## Aim of the task
What follows is a block of records; reproduce all of it verbatim.

## Records supplied

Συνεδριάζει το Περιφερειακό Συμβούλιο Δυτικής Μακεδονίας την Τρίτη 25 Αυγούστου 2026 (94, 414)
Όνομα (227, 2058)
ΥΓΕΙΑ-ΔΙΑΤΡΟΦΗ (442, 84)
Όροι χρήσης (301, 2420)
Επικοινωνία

## Result of the exercise
Συνεδριάζει το Περιφερειακό Συμβούλιο Δυτικής Μακεδονίας την Τρίτη 25 Αυγούστου 2026 (94, 414)
Όνομα (227, 2058)
ΥΓΕΙΑ-ΔΙΑΤΡΟΦΗ (442, 84)
Όροι χρήσης (301, 2420)
Επικοινωνία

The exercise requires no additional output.